■ TASK DIRECTIONS ■
Omit all pictures, then retype exactly the lines from the one that contains "BK Racing (43, 1221)" through the end of the listing.

EXCERPTED RECORDS Start Marker

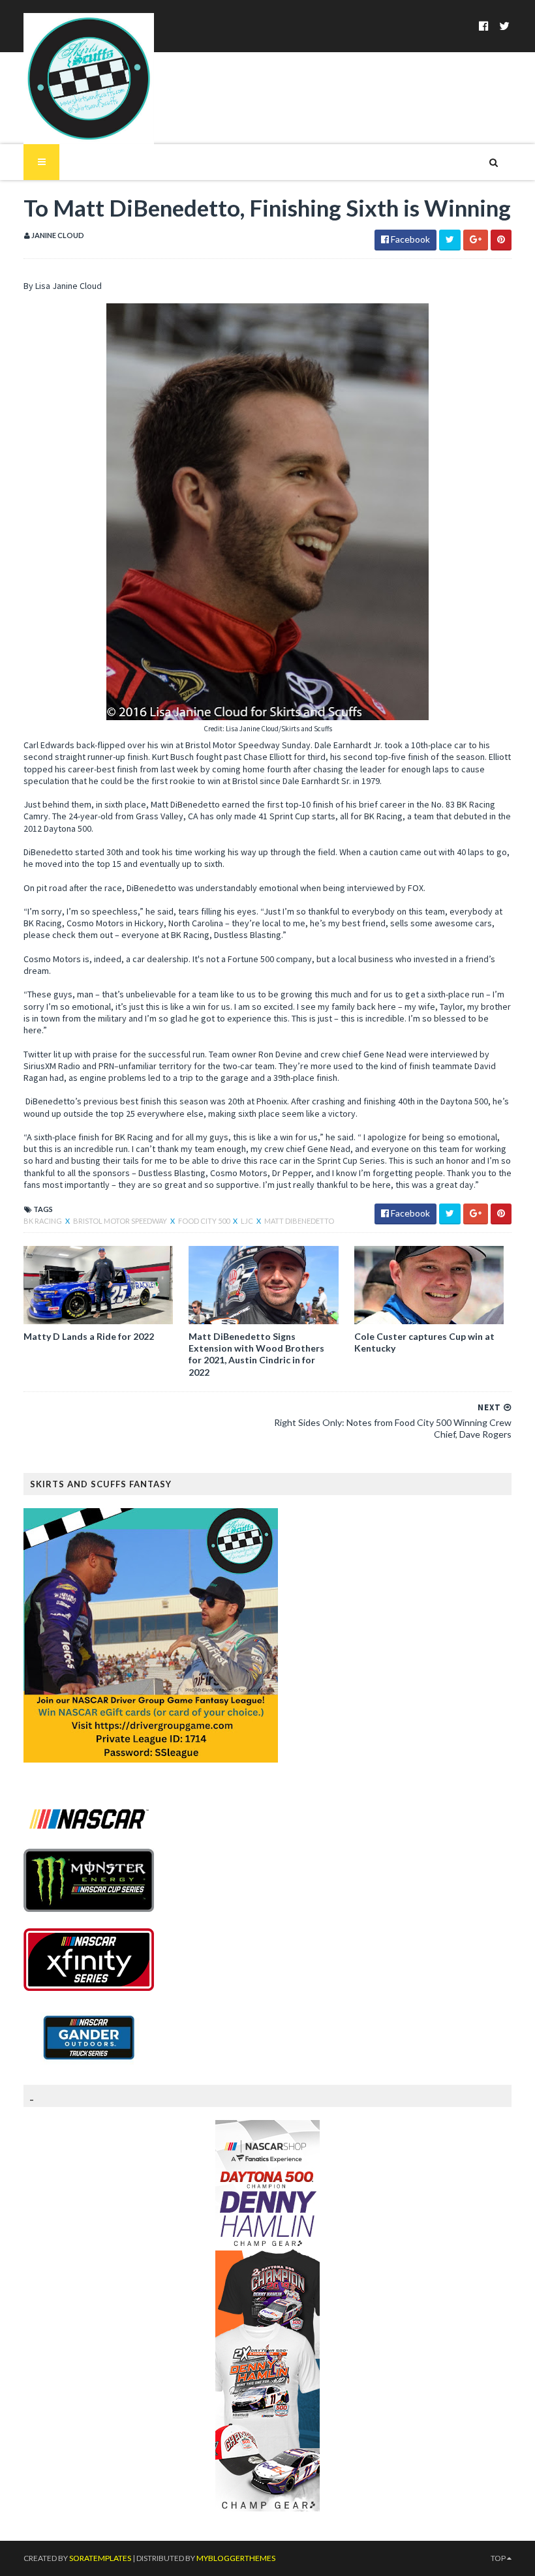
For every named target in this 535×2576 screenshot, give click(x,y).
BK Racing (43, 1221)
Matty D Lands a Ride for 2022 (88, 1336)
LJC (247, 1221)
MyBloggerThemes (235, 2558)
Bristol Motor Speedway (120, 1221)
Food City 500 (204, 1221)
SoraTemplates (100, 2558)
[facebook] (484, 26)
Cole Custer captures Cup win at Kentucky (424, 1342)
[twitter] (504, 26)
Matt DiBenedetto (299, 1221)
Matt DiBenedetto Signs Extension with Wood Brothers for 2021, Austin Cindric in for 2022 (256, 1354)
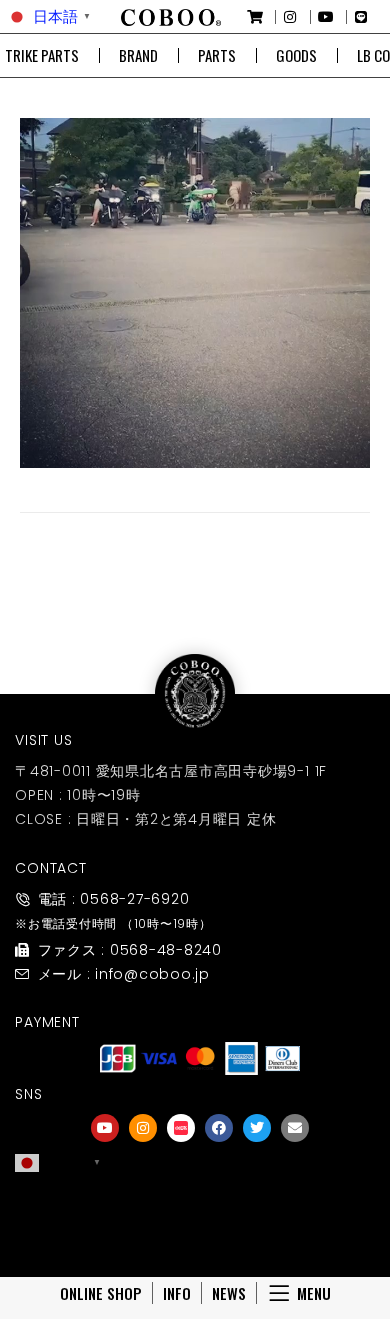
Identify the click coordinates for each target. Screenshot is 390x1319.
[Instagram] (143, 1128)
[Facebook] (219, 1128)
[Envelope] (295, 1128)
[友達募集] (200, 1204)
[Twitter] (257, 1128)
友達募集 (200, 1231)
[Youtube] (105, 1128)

EXCERPTED RECORDS End Marker

■ TASK ANSWER ■
BK Racing (43, 1221)
Matty D Lands a Ride for 2022 (88, 1336)
LJC (247, 1221)
MyBloggerThemes (235, 2558)
Bristol Motor Speedway (120, 1221)
Food City 500 (204, 1221)
SoraTemplates (100, 2558)
[facebook] (484, 26)
Cole Custer captures Cup win at Kentucky (424, 1342)
[twitter] (504, 26)
Matt DiBenedetto (299, 1221)
Matt DiBenedetto Signs Extension with Wood Brothers for 2021, Austin Cindric in for 2022 (256, 1354)
Identify the click coordinates for each target. Screenshot is 390x1319.
[Instagram] (143, 1128)
[Facebook] (219, 1128)
[Envelope] (295, 1128)
[友達募集] (200, 1204)
[Twitter] (257, 1128)
友達募集 (200, 1231)
[Youtube] (105, 1128)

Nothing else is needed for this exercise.